## Exercise aim
Set down the records again, keeping each line exactly as it is.

:: Provided data ::

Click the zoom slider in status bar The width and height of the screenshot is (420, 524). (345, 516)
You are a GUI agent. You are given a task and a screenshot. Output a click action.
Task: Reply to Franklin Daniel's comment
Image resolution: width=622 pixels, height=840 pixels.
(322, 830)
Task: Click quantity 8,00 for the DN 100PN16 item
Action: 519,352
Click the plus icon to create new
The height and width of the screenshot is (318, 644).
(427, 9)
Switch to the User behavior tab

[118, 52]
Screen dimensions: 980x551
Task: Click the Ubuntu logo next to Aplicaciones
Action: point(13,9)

:::

## Your response
Click the zoom slider in status bar The width and height of the screenshot is (420, 524). (345, 516)
You are a GUI agent. You are given a task and a screenshot. Output a click action.
Task: Reply to Franklin Daniel's comment
Image resolution: width=622 pixels, height=840 pixels.
(322, 830)
Task: Click quantity 8,00 for the DN 100PN16 item
Action: 519,352
Click the plus icon to create new
The height and width of the screenshot is (318, 644).
(427, 9)
Switch to the User behavior tab

[118, 52]
Screen dimensions: 980x551
Task: Click the Ubuntu logo next to Aplicaciones
Action: point(13,9)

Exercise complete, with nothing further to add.